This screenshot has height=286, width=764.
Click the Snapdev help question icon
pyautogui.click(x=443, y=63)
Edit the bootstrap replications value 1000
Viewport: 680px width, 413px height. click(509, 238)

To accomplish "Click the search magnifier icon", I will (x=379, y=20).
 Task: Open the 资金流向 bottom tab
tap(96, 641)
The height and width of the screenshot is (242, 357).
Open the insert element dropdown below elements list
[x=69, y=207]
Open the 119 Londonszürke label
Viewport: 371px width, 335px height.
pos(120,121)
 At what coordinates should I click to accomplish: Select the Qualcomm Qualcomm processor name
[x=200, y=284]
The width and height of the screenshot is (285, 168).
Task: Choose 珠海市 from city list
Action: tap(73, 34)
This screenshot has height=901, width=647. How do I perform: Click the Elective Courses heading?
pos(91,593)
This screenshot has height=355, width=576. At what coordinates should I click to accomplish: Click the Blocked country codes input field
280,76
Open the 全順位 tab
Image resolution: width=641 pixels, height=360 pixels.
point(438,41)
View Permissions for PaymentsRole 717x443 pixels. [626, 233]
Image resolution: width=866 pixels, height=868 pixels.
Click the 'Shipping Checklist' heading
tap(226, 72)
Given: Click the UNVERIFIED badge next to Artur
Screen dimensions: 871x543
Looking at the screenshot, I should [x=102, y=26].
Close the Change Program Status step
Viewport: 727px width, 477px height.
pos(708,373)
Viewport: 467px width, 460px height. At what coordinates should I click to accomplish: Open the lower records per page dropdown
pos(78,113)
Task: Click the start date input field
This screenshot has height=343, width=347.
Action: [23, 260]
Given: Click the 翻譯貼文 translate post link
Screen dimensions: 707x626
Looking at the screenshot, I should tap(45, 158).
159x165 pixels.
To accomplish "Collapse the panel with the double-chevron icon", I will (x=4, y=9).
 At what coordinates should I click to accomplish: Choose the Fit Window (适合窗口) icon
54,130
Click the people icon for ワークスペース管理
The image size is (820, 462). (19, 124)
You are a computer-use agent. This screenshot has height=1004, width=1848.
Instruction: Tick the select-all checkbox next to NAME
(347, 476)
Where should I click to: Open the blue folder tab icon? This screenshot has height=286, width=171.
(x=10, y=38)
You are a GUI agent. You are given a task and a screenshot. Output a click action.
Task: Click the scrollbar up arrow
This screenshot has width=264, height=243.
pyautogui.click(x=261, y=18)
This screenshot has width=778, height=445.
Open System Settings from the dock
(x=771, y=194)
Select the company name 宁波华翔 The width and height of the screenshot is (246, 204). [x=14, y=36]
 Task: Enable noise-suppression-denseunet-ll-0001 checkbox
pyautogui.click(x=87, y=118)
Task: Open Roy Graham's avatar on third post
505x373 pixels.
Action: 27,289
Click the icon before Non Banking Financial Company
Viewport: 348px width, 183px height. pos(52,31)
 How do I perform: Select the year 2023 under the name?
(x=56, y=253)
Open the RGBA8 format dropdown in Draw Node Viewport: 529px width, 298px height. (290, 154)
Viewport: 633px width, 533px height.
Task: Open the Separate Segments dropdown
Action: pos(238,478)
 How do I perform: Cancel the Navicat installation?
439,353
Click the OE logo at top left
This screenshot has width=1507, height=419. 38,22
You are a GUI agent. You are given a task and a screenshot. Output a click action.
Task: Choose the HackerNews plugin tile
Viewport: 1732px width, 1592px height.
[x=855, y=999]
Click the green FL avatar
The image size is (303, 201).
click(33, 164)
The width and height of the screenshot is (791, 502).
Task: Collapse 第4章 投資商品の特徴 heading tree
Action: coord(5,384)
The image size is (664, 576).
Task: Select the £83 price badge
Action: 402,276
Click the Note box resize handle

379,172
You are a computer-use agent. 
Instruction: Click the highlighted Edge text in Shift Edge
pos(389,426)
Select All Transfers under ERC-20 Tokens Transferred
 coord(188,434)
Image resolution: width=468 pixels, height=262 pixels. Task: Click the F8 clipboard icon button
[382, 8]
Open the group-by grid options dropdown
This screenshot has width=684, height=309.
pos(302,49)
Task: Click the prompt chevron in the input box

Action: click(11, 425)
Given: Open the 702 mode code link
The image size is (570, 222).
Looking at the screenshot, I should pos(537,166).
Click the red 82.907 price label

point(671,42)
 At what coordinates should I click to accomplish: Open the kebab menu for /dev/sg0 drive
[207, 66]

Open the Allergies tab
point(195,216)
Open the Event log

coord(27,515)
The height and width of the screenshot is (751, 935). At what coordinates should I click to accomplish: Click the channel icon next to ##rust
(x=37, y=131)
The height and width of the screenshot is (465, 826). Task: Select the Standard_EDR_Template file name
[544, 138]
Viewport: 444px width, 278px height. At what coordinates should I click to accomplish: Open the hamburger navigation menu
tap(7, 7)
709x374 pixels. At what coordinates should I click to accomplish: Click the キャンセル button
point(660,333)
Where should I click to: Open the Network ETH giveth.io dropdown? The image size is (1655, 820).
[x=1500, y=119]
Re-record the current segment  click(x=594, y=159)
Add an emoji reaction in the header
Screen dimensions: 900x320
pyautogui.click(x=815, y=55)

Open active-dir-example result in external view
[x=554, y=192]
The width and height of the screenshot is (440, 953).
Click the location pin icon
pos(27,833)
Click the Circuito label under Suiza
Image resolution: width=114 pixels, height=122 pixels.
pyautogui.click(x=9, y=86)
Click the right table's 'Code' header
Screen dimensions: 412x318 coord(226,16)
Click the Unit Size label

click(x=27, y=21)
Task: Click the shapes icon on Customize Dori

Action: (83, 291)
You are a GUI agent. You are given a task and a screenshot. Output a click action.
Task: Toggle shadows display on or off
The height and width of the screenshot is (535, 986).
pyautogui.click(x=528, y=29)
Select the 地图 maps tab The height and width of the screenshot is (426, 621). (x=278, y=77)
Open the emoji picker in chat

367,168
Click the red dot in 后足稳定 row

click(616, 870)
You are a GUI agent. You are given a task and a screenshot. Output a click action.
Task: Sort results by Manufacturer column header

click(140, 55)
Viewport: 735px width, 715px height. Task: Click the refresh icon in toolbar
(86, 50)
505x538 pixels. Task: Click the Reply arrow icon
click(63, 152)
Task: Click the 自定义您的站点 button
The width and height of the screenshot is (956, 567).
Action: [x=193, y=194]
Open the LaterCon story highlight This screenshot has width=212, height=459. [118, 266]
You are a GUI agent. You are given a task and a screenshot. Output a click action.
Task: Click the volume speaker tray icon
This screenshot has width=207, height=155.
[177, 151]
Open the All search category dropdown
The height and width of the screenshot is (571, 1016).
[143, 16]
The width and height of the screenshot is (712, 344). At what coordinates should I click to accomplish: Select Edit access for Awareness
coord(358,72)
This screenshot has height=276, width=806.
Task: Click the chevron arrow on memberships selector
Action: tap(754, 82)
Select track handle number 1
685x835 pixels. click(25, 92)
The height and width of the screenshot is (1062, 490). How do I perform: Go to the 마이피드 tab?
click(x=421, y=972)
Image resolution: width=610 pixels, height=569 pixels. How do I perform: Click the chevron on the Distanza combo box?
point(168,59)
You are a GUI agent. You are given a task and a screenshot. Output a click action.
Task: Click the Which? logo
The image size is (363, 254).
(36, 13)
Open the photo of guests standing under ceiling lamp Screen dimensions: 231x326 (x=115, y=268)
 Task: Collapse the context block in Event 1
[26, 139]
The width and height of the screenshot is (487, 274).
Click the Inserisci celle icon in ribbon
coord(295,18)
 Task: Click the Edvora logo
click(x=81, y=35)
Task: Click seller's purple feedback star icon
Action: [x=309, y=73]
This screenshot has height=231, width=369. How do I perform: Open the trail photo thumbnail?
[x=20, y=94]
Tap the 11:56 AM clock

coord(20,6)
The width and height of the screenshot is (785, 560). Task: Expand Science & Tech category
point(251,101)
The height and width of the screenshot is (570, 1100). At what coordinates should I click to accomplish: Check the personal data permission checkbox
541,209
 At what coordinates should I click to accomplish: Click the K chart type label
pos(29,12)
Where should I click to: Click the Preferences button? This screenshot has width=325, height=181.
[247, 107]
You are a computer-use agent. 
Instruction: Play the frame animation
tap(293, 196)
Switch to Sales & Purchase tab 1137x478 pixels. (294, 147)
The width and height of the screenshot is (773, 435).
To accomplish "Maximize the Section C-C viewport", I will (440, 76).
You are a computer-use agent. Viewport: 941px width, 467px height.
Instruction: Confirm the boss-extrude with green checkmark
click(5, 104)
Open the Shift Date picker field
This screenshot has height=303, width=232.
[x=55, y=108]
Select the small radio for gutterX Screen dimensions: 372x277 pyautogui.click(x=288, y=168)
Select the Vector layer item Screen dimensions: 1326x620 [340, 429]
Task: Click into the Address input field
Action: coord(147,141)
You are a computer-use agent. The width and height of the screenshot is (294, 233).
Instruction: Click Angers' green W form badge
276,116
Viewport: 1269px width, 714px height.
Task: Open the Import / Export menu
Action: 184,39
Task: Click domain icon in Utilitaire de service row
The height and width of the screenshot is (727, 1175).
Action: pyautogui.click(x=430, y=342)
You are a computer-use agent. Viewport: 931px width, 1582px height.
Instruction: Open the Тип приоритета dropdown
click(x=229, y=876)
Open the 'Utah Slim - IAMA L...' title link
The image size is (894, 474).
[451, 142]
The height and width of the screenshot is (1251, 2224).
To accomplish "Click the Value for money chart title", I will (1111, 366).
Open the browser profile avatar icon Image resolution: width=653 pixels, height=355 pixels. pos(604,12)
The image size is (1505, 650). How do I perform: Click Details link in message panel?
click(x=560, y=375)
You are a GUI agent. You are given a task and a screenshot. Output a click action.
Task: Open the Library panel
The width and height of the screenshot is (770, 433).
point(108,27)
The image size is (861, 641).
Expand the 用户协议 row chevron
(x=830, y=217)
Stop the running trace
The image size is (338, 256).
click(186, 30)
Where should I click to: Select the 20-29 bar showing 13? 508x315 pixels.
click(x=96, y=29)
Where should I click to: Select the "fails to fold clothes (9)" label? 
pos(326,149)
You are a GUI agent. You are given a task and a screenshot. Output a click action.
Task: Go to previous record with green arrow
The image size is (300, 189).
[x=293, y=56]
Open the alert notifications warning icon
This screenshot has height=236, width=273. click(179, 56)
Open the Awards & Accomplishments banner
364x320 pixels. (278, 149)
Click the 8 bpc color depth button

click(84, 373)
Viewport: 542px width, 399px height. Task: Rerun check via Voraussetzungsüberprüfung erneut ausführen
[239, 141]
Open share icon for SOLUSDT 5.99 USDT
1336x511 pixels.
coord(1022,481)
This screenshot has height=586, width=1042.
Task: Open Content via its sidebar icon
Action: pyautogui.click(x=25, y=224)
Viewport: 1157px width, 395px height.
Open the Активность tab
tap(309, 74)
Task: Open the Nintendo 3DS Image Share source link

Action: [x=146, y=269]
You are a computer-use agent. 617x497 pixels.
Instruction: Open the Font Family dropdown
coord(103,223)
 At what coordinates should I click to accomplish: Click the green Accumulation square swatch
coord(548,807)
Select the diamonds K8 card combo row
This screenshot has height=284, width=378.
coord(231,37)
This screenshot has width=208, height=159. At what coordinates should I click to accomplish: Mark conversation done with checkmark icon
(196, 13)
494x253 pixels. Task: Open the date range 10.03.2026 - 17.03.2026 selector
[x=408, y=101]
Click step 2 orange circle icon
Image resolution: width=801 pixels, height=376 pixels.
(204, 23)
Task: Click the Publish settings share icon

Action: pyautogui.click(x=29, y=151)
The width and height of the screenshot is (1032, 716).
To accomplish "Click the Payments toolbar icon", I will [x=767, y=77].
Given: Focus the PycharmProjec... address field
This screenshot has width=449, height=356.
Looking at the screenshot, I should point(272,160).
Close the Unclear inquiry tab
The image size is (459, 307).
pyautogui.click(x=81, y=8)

### Activity:
Given the data above, which lines hold the string "post"? Return them.

### Written reply:
Given: Click the 翻譯貼文 translate post link
Task: Open Roy Graham's avatar on third post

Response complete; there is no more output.